**ACTION ITEM**:
All of the data is to be set down again without alteration.

**THE DATA**:
---

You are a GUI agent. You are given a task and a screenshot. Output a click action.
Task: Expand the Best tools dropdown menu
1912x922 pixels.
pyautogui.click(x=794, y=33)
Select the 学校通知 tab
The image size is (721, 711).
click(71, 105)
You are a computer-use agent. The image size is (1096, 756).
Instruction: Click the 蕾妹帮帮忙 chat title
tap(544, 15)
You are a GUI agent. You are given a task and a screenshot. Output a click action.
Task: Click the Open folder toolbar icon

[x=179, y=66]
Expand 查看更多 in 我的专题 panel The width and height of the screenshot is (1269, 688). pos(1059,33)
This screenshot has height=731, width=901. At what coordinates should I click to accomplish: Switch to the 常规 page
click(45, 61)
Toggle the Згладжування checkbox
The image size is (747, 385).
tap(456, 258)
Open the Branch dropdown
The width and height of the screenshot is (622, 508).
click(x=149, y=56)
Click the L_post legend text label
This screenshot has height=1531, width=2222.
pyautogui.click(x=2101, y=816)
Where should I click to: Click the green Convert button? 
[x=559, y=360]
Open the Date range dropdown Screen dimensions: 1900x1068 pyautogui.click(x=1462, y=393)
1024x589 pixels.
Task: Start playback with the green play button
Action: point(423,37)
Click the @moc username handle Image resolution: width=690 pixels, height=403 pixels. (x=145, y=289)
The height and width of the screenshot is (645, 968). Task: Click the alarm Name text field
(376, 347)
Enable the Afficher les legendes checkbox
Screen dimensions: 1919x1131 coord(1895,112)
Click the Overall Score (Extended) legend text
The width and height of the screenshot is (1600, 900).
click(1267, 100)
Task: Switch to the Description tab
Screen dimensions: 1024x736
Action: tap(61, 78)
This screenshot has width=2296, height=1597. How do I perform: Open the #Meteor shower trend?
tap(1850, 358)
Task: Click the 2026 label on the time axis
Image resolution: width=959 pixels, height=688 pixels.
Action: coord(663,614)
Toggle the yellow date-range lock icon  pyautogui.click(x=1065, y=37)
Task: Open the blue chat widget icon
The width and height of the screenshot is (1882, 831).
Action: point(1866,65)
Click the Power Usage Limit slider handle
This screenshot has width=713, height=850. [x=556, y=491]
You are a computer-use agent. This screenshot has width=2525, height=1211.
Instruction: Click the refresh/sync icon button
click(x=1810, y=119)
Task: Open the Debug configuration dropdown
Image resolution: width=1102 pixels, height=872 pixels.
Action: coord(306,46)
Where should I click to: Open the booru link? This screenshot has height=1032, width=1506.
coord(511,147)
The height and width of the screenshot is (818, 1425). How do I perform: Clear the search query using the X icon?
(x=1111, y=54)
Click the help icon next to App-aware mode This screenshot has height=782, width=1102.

---

**ANSWER TO THE PROBLEM**:
You are a GUI agent. You are given a task and a screenshot. Output a click action.
Task: Expand the Best tools dropdown menu
1912x922 pixels.
pyautogui.click(x=794, y=33)
Select the 学校通知 tab
The image size is (721, 711).
click(71, 105)
You are a computer-use agent. The image size is (1096, 756).
Instruction: Click the 蕾妹帮帮忙 chat title
tap(544, 15)
You are a GUI agent. You are given a task and a screenshot. Output a click action.
Task: Click the Open folder toolbar icon

[x=179, y=66]
Expand 查看更多 in 我的专题 panel The width and height of the screenshot is (1269, 688). pos(1059,33)
This screenshot has height=731, width=901. At what coordinates should I click to accomplish: Switch to the 常规 page
click(45, 61)
Toggle the Згладжування checkbox
The image size is (747, 385).
tap(456, 258)
Open the Branch dropdown
The width and height of the screenshot is (622, 508).
click(x=149, y=56)
Click the L_post legend text label
This screenshot has height=1531, width=2222.
pyautogui.click(x=2101, y=816)
Where should I click to: Click the green Convert button? 
[x=559, y=360]
Open the Date range dropdown Screen dimensions: 1900x1068 pyautogui.click(x=1462, y=393)
1024x589 pixels.
Task: Start playback with the green play button
Action: point(423,37)
Click the @moc username handle Image resolution: width=690 pixels, height=403 pixels. (x=145, y=289)
The height and width of the screenshot is (645, 968). Task: Click the alarm Name text field
(376, 347)
Enable the Afficher les legendes checkbox
Screen dimensions: 1919x1131 coord(1895,112)
Click the Overall Score (Extended) legend text
The width and height of the screenshot is (1600, 900).
click(1267, 100)
Task: Switch to the Description tab
Screen dimensions: 1024x736
Action: tap(61, 78)
This screenshot has width=2296, height=1597. How do I perform: Open the #Meteor shower trend?
tap(1850, 358)
Task: Click the 2026 label on the time axis
Image resolution: width=959 pixels, height=688 pixels.
Action: coord(663,614)
Toggle the yellow date-range lock icon  pyautogui.click(x=1065, y=37)
Task: Open the blue chat widget icon
The width and height of the screenshot is (1882, 831).
Action: point(1866,65)
Click the Power Usage Limit slider handle
This screenshot has width=713, height=850. [x=556, y=491]
You are a computer-use agent. This screenshot has width=2525, height=1211.
Instruction: Click the refresh/sync icon button
click(x=1810, y=119)
Task: Open the Debug configuration dropdown
Image resolution: width=1102 pixels, height=872 pixels.
Action: coord(306,46)
Where should I click to: Open the booru link? This screenshot has height=1032, width=1506.
coord(511,147)
The height and width of the screenshot is (818, 1425). How do I perform: Clear the search query using the X icon?
(x=1111, y=54)
Click the help icon next to App-aware mode This screenshot has height=782, width=1102.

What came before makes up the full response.